/free_log_space

Instructions and small copy&paste bash scripts to make space on a drive filled by logs

free_log_space

Instructions and small copy & paste bash scripts to make space on a drive filled by logs

  1. Your log file ate all of your disk?
  2. Can't just wipe the log?
  3. Can't wait to transfer file over network?
  4. You are running Linux?

This will free some disk space without losing data so you get some time to sort it out.

== Step 1:

Run this to MAKE SURE YOU HAVE THE NEEDED TOOLS (most Linux systems do):

sh -c 'printf %05d 1 | wc -c > /dev/null; base64 --version > /dev/null && stat --version > /dev/null && truncate --version > /dev/null && tail --version > /dev/null && gzip --version > /dev/null && echo && echo "ALL OK" && echo'

If it says "ALL OK", you are good do go.

== Step 2:

STOP THE SERVER that is filling your log and RENAME THE LOG FILE.

It takes only a couple of seconds after starting this script until you can start the server again.
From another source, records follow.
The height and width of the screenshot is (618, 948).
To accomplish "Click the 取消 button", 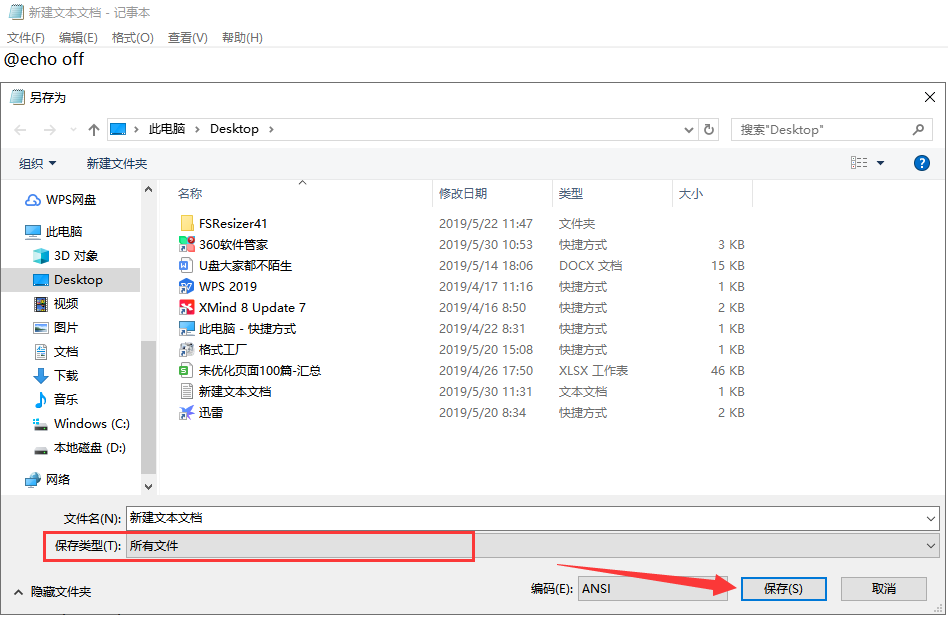I will pyautogui.click(x=883, y=589).
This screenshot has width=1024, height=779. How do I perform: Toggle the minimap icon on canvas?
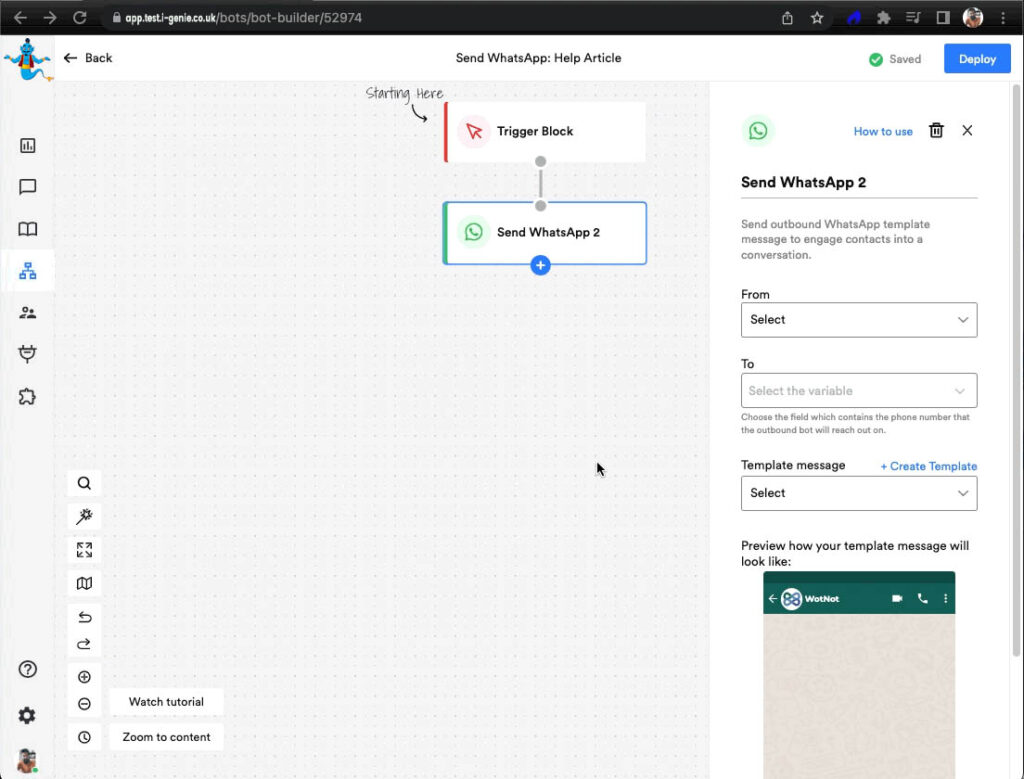pos(85,583)
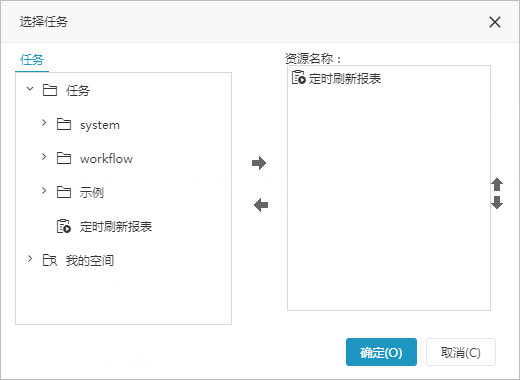520x380 pixels.
Task: Move selected resource down with down arrow
Action: [497, 202]
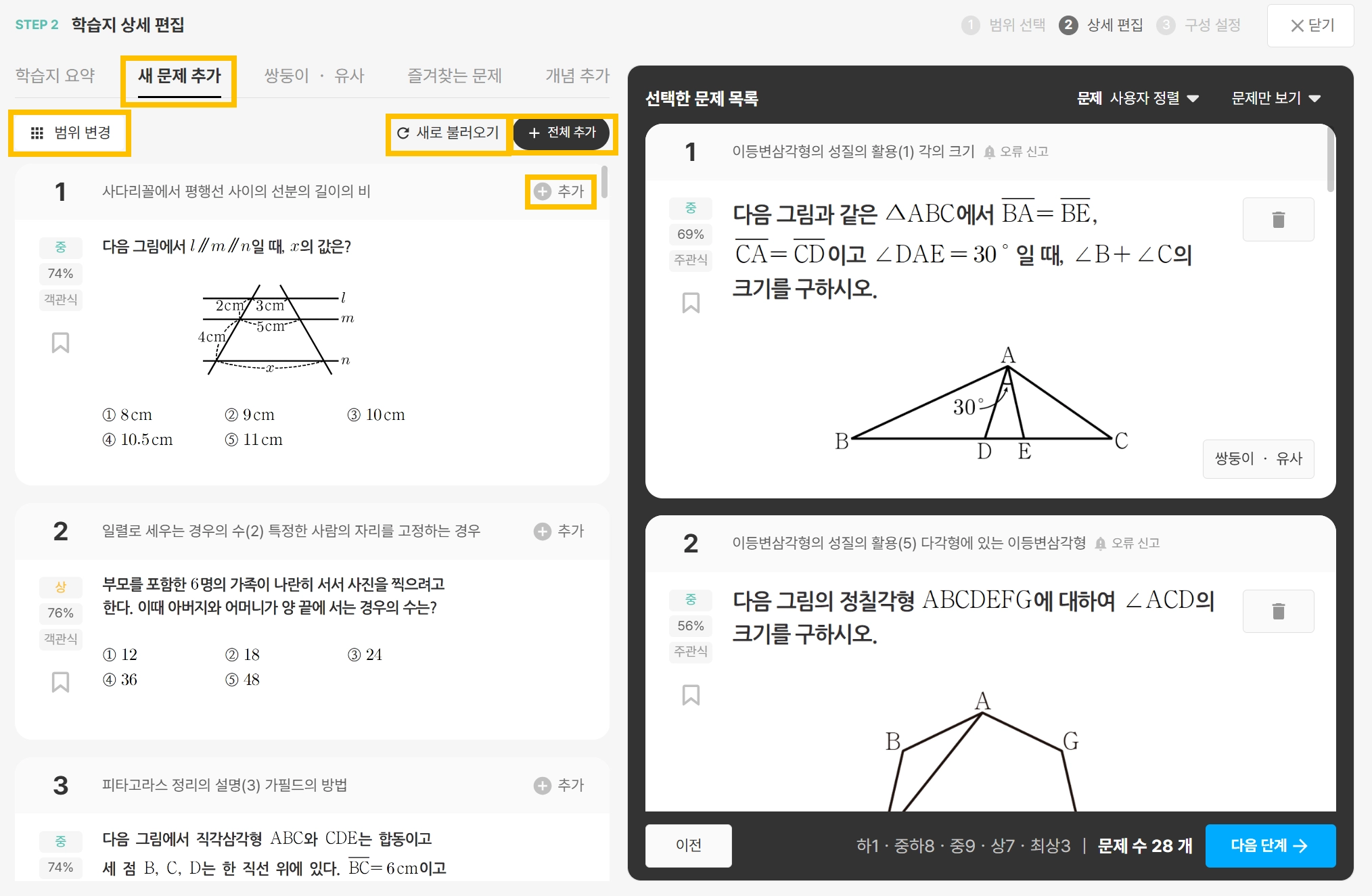Open 문제만 보기 view dropdown
The image size is (1372, 896).
[x=1275, y=99]
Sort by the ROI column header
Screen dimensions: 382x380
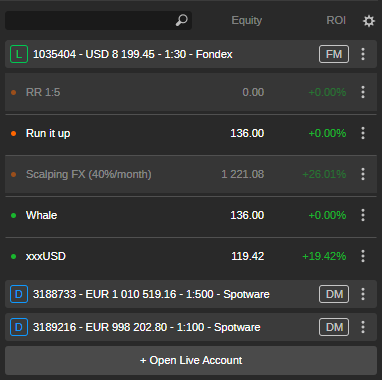coord(336,21)
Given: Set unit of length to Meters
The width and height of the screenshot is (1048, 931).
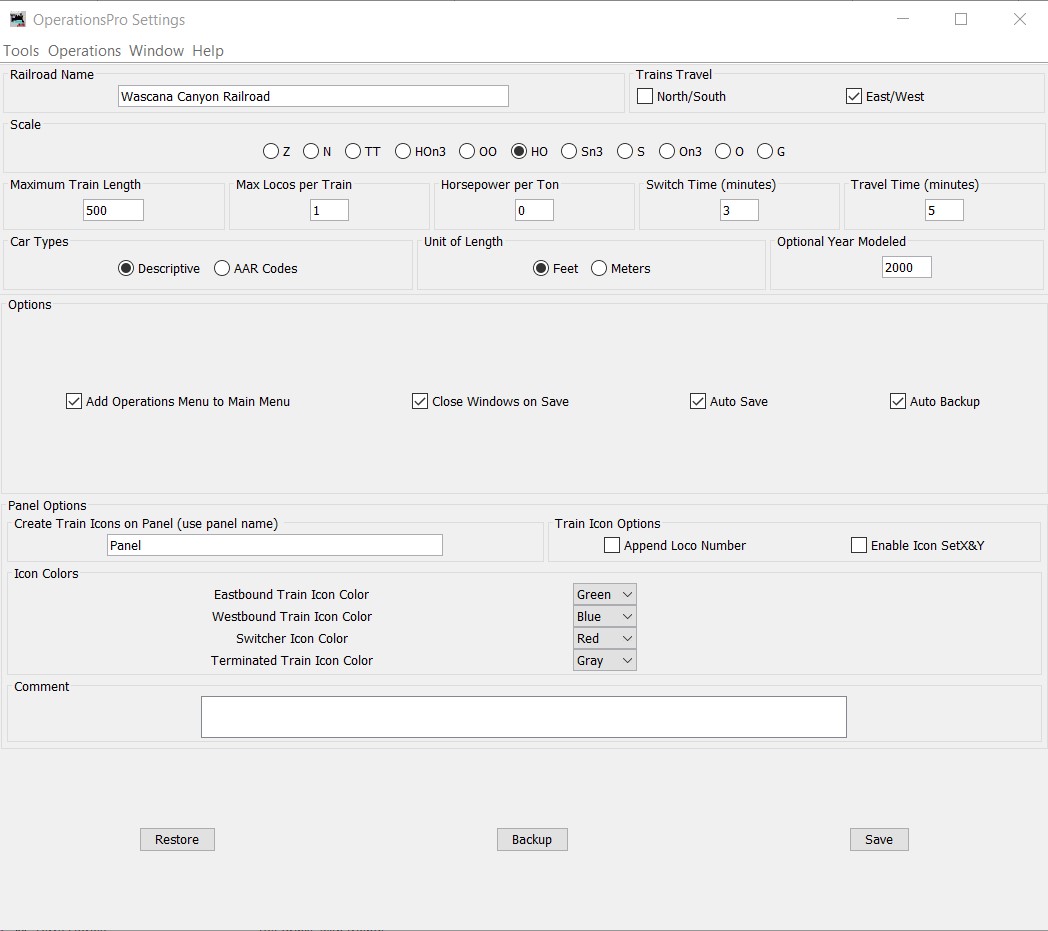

Just don't have it on when you start because the script expects your log file is not growing while it's run.

An example:

/etc/init.d/apache stop
mv /var/log/apache/access.log /var/log/apache.log.stored

== Step 3:

Start the following script AFTER CHANGING the "/var/log/apache.log.stored" at the end of the following script to point to WHAT YOU RENAMED YOUR LOG AS:

sh -c 'F=$1;L=1000;I=1;while [ -s $F ] && [ $I -lt 99 ];do P=$F.part$(printf %03d $I);if [ -f $P ]; then echo $P already exists! 1>&2;exit 1;fi;if [ $I -lt 21 ]; then S=$(tail -n $L|gzip|base64 -w0) && truncate -s-$(tail -n $L|wc -c) $F && echo $S|base64 -d > $P.gz;else tail -n ${L}0 $F|gzip > $P.gz && truncate -s-$(tail -n ${L}0 $F|wc -c) $F;fi;I=$(expr $I + 1);done' -- /var/log/apache.log.stored

Wait for a couple of seconds and you should have enough space to start your log-hogging daemons again! You can for example start the daemons again in an another shell session and let this one run it's course.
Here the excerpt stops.